Beware: Lots of words for body parts are used in this post.
As it has slowly revealed the parts of its least subtle action game, EA had revealed different sinful circles of its Hell in different regions. We've previewed some. There was no hidden meaning in introducing Lust in Japan, the game's executive producer, Jonathan Knight told me as I got ready to play part of it at EA's multi-game press event at a rented museum hall in Tokyo.
Each level of the game draws from the descriptions of Hell in the classic Dante's Divine Comedy, referencing the imagery of the Inferno mapped in the legendary poem. The game uses that scenery as backdrop for its God of War-styled gameplay and as fodder for its base delights.

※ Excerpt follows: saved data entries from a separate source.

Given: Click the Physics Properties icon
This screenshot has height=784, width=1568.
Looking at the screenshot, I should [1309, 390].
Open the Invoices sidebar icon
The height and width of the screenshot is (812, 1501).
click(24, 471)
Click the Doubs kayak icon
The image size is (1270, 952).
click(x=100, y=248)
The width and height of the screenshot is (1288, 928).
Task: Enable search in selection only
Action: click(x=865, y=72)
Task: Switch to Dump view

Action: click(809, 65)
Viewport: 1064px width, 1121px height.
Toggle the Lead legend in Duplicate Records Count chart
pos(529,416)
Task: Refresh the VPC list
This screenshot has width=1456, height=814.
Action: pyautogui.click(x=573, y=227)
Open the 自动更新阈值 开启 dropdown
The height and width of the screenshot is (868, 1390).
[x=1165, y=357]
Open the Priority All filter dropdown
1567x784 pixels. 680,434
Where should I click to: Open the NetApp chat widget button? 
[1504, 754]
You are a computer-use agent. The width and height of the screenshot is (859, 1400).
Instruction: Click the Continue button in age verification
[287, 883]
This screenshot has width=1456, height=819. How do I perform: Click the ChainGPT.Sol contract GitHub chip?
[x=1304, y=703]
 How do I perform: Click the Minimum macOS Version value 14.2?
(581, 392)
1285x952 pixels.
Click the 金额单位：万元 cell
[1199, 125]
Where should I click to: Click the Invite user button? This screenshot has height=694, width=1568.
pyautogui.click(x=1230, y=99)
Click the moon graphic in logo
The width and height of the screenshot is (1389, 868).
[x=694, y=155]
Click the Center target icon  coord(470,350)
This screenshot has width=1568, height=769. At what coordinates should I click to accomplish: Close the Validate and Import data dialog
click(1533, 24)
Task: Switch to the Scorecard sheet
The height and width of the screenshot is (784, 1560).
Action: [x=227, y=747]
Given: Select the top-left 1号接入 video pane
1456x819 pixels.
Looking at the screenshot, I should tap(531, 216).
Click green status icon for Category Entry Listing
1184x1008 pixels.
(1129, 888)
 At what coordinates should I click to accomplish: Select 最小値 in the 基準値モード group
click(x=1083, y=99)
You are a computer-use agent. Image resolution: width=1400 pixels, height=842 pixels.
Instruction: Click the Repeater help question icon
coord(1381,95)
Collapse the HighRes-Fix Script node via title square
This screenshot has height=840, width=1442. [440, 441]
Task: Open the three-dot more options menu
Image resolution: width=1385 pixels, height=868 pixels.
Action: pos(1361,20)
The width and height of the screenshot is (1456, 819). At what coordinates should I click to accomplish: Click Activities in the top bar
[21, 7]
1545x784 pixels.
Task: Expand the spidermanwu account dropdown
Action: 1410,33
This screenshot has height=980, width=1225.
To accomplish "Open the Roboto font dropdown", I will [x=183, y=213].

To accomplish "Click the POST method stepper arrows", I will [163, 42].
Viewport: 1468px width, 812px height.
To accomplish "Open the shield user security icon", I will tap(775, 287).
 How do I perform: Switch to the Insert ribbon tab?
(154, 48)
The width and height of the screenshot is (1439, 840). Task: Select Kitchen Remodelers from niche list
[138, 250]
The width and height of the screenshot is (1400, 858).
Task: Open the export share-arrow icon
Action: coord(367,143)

The result of EA's efforts on Lust were evident in a snippet of the level I played on Wednesday in Tokyo. The a section that featured floors of Hellish architecture decorated with a pattern of swimming sperm. Walls in the level had more sperm designs as well as portals shaped as labia. Columns surrounding a circular elevator that the game's hero, Dante, needed to raise, were topped with smooth, sloped tips. They were giant, metal penises.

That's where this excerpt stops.